#### WHAT YOU SHOULD DO
Among the entries that follow, the required portion opens with the line containing "The image size is (858, 731)." and closes with the line containing "Task: Click the Form". Give that portion again exactly, and nothing else.

== == ==

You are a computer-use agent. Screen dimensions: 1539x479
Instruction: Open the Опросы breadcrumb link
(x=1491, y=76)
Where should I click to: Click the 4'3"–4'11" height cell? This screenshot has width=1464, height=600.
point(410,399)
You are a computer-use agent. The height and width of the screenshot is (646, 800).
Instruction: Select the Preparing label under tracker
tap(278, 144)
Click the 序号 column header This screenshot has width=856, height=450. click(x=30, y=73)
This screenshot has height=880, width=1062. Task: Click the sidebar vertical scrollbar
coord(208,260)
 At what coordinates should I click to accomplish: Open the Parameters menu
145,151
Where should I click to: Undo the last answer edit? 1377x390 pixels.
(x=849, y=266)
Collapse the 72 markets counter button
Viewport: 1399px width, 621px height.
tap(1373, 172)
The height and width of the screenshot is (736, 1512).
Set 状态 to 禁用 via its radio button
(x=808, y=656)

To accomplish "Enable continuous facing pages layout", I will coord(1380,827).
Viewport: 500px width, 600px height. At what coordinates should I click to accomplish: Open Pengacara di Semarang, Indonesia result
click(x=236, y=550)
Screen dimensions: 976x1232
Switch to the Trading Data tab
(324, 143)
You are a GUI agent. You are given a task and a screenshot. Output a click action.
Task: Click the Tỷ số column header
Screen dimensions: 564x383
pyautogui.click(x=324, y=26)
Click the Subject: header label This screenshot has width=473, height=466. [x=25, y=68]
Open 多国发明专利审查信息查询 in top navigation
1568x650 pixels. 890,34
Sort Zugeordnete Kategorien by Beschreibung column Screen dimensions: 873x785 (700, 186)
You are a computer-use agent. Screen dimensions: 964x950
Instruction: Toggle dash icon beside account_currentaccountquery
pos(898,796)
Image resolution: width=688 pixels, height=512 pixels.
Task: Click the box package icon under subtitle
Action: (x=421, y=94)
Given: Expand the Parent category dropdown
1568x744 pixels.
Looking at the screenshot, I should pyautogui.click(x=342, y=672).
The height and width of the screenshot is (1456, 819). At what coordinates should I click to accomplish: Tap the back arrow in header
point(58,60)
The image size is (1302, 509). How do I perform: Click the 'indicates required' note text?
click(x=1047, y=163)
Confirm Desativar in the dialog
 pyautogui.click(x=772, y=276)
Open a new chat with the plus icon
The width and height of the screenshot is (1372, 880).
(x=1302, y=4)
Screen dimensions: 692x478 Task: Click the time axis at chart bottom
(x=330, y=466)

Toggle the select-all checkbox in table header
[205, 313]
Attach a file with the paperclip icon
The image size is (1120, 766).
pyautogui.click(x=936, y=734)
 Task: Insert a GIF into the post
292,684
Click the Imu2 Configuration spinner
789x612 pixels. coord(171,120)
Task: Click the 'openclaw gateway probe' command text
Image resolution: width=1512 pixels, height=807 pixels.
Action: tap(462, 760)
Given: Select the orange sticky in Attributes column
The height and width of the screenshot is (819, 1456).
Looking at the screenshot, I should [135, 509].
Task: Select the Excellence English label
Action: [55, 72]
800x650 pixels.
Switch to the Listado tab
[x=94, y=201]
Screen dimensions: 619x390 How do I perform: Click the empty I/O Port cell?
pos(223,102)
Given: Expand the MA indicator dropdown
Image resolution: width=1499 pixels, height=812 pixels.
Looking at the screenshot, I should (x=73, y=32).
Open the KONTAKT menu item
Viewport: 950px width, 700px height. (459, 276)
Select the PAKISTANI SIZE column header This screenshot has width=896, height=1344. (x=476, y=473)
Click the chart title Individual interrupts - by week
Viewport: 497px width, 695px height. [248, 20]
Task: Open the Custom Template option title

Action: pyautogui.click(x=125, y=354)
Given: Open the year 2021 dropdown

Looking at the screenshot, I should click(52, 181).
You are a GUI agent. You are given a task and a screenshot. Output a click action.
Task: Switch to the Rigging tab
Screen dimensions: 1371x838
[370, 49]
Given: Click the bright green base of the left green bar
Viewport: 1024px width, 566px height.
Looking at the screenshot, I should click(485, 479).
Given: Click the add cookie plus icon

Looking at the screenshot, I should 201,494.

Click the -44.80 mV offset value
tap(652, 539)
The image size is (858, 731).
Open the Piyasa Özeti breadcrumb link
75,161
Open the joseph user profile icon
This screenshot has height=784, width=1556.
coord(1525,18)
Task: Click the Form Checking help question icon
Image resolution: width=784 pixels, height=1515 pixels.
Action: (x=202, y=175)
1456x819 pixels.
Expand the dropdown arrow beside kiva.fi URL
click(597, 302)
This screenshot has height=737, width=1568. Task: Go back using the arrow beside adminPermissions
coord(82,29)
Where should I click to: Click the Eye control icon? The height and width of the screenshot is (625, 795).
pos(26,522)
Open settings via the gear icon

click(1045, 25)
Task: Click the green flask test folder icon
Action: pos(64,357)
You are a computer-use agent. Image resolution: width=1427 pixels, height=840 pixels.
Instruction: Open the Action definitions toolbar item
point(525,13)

== == ==

#### RESULT OF THE TASK
The image size is (858, 731).
Open the Piyasa Özeti breadcrumb link
75,161
Open the joseph user profile icon
This screenshot has height=784, width=1556.
coord(1525,18)
Task: Click the Form Checking help question icon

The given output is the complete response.